As far as I'm concerned, if I were a good looking, intellingent single guy on Christmas day I'd be having some hot chick opening up MY package. That's what's up.

 

Okay, so it's a poor attempt at humor, but it's true. It's prolly what CJ'll be doin' anyway.

comment_4176592

I'm not huge on the holidays (I don't even remember what I did for last Christmas) but I figure now would be the time to start making some of my own X-Mas traditions.  I live 3 hours away from my parents, I'm divorced and my kids live with my ex.  Thinking of those two things is enough to make a person fuckin' suicidal during a time when it seems everyone else is spending time with loved ones and waking up on Christmas morning, watching their kids open gifts.  I'll be making plans to keep my mind off of those things but I'll be damned if I can tell you what they'll be.

Hit me up, big man. We'll have Sloppy Joes, baked beans and a BATTLE! I'll supply the monkey.
comment_4180886

Thanks Marty, Sun and Alex.

 

I didn't mean to make that sound as nearly morose as it came off. Trust me, I'm okay. This is my second Christmas "alone" as it were and while last year's was different, it wasn't super hard. This one will be even less. I just wish I had some actual activities planned as opposed to playing everything by ear.

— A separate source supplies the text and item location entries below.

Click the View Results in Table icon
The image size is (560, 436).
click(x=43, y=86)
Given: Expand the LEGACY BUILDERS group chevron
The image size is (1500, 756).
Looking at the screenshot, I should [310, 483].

I had resigned myself to a life full of "normal" Christmases at one time and now that that particular plan is out the window, I'm not sure what a guy in my shoes is supposed to do.

comment_4181663

I'm not huge on the holidays (I don't even remember what I did for last Christmas) but I figure now would be the time to start making some of my own X-Mas traditions.  I live 3 hours away from my parents, I'm divorced and my kids live with my ex.  Thinking of those two things is enough to make a person fuckin' suicidal during a time when it seems everyone else is spending time with loved ones and waking up on Christmas morning, watching their kids open gifts.  I'll be making plans to keep my mind off of those things but I'll be damned if I can tell you what they'll be.

Sorry to hear that CJ.

 

On the plus side, you don't have to try plan things so your family don't end up having huge arguments all of Christmas and Boxing Day. I'm not even seeing my ma and bro on Christmas Day and I am going with my girlfriend over to my best bud's house to get away from the annual craziness/disputes that occur round my way.

comment_4183608

NMB X-Mas Party!

 

Booze! Strippers! Pr0n! And then the party starts!

I guess I'm expected to bring the pr0n then? :D Just kidding, at any party I'd be the first to bring some 'cause I've got so much of it, after all.